Os primeiros estudos sobre as esponjas-do-mar descobriram que elas criam repositórios acidentais de eDNA à medida que se alimentam por meio de filtragem, ao mesmo tempo as sanguessugas contêm um registro genético de suas refeições de sangue anteriores que podem durar até quatro meses. Os pesquisadores também recuperaram DNA de espécies de dentro das entranhas de escaravelhos que se alimentavam de fezes de outros animais, como o javali-barbado e o veado sambar.

Folhas de chá que refletem o passado

Pesquisadores da Universidade de Trier e do Instituto Max Plank, na Alemanha, levaram sua pesquisa de eDNA para perto de casa – talvez não da melhor maneira. Em junho, a equipe relatou ter encontrado eDNA de 1.279 espécies diferentes de insetos, aranhas e outros artrópodes em chás e especiarias comprados em lojas alemãs.

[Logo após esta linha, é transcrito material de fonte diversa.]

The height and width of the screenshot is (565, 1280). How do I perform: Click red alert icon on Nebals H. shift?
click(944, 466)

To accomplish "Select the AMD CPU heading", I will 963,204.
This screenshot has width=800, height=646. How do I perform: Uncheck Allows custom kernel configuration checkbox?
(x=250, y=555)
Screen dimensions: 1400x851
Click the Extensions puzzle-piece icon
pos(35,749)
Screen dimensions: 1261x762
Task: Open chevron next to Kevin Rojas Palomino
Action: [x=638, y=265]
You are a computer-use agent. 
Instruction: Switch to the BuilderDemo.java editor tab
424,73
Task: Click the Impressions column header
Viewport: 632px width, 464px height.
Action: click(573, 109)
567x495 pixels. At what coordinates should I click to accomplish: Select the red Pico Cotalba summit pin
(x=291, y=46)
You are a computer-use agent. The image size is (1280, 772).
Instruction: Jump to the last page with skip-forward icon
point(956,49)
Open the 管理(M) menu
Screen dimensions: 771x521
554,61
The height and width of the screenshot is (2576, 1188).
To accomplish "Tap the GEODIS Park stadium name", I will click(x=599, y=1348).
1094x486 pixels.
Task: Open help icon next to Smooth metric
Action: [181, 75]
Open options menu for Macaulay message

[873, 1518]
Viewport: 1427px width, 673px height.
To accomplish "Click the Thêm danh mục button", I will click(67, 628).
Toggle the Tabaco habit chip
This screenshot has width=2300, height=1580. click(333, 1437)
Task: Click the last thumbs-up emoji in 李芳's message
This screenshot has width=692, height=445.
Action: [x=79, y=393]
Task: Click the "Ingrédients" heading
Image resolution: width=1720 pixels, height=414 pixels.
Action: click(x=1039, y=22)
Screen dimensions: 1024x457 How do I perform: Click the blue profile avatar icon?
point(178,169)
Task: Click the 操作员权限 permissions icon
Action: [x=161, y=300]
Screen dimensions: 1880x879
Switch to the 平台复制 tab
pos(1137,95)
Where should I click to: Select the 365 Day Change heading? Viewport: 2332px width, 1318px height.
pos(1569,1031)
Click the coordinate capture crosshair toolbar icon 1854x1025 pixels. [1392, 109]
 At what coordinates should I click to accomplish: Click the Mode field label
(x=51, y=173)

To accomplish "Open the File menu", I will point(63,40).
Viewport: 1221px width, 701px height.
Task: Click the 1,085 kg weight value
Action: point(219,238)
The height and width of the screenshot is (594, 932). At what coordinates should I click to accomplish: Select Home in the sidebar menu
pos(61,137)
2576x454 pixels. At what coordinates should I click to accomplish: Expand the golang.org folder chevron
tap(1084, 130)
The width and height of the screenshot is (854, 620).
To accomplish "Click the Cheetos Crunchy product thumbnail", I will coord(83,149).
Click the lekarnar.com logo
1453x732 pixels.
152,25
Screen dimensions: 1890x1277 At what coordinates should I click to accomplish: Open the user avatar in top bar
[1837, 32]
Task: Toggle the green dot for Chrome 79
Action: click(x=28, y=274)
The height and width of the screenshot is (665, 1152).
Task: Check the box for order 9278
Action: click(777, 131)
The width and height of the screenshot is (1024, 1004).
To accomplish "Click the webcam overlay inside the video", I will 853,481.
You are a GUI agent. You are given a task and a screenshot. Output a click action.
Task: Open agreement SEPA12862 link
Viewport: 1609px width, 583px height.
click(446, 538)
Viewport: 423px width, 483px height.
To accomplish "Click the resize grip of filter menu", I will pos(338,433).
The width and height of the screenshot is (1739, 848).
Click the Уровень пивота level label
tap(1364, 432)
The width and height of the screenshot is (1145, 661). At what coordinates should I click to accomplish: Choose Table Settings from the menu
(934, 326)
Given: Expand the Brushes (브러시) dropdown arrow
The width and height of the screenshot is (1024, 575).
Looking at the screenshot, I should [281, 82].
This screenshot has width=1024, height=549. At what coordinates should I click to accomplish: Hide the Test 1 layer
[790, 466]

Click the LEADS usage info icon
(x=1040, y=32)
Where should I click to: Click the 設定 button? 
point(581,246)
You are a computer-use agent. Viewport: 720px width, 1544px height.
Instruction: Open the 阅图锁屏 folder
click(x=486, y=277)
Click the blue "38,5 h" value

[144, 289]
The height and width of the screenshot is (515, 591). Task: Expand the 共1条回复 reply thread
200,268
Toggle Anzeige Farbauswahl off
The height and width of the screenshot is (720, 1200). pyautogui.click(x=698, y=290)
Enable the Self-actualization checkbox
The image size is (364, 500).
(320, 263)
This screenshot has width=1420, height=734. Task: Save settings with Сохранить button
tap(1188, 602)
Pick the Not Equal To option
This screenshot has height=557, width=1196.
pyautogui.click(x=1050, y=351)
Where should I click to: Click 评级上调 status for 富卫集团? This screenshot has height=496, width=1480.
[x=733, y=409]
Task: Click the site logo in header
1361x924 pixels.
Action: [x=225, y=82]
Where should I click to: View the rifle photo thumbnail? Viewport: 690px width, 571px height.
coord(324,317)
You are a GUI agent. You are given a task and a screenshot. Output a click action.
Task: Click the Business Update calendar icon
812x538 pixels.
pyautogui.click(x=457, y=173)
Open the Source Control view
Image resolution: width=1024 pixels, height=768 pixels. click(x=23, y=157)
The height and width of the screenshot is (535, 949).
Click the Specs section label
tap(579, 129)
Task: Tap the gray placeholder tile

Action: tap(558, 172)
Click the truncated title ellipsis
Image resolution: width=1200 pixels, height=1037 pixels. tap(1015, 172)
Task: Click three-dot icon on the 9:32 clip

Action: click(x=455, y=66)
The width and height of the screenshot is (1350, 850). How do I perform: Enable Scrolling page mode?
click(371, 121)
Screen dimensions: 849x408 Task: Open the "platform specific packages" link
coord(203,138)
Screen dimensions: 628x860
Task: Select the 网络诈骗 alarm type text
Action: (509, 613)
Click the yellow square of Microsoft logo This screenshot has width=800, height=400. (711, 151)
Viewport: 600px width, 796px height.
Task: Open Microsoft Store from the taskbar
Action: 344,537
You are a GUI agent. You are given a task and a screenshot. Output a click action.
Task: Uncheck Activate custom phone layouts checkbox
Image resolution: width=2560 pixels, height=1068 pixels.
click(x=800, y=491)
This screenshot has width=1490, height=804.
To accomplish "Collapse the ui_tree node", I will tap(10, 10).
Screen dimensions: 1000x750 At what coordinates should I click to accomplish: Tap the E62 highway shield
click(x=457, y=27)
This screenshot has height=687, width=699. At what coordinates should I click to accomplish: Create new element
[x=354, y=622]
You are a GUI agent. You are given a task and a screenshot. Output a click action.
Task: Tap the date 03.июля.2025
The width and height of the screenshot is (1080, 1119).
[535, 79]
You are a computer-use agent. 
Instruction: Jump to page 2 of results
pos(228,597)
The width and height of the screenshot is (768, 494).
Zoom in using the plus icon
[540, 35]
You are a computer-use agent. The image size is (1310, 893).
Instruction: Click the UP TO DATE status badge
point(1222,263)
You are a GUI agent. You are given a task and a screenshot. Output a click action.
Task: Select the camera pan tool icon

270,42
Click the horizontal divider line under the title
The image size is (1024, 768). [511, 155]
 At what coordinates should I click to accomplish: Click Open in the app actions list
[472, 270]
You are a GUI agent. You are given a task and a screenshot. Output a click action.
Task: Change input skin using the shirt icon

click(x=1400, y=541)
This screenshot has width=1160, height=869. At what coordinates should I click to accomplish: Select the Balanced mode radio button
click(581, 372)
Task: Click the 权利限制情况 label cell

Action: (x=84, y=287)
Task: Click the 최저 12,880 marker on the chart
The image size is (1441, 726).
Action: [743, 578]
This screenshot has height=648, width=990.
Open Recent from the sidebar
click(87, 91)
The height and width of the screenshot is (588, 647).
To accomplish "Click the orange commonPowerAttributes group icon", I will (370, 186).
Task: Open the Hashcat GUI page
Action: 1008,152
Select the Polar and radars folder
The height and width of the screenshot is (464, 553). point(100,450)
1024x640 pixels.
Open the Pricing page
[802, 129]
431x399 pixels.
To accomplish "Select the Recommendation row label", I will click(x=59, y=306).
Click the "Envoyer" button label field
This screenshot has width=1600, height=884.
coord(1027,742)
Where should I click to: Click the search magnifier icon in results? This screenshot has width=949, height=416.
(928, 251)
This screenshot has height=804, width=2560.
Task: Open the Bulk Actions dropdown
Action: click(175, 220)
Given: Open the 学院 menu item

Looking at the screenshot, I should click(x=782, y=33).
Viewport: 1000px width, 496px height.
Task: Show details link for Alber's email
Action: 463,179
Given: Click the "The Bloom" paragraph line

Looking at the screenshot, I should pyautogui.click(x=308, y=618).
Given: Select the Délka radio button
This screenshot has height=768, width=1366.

O chá verde ficou em primeiro lugar (ou último, dependendo de como for analisado), com uma média de 449 espécies em cada amostra e, por extensão, em cada xícara de chá. A amostra de salsa e camomila, hortelã e chá verde continha eDNA de aproximadamente 200 espécies.

A descoberta de que o eDNA é bem preservado em matéria vegetal seca armazenada à temperatura ambiente desbloqueia um potencial tesouro de novos dados, segundo os autores. Os espécimes botânicos históricos coletados ao redor do mundo durante séculos podem conter informações ainda não examinadas sobre as espécies que os cercaram em vida.

DNA ambiental: complemento, e não substituto

Mas a nova disciplina não é isenta de desvantagens: até os maiores defensores do eDNA dizem que é um complemento, não um substituto, para as técnicas tradicionais de amostragem de campo.

Até agora, o eDNA não pode revelar a idade, sexo ou condição corporal de um organismo, e, embora avanços recentes tenham sido feitos, é difícil dizer quantos indivíduos estão por trás da leitura de eDNA para uma espécie. Ainda precisaremos de armadilhas fotográficas e as tradicionais observações de campo por muitos anos. E embora a coleta de amostras possa requerer pouca tecnologia, a contaminação é uma ameaça tanto no laboratório quanto no campo.

Ainda assim, é difícil exagerar a sensação de assombro que os cientistas sentem com o poder da técnica.

“Se você já esteve em uma floresta tropical, já viu todas essas maravilhas da natureza e sabe que há muita vida lá fora”, diz Bohmann. “Mas você chega lá e quase não vê nada. Você tem que ficar muito quieto e, se tiver sorte, ouvirá algo se mexendo. Mas com o eDNA, de repente você consegue esse retrato do que está por aí – e todo esse mundo de diversidade se abre para você.”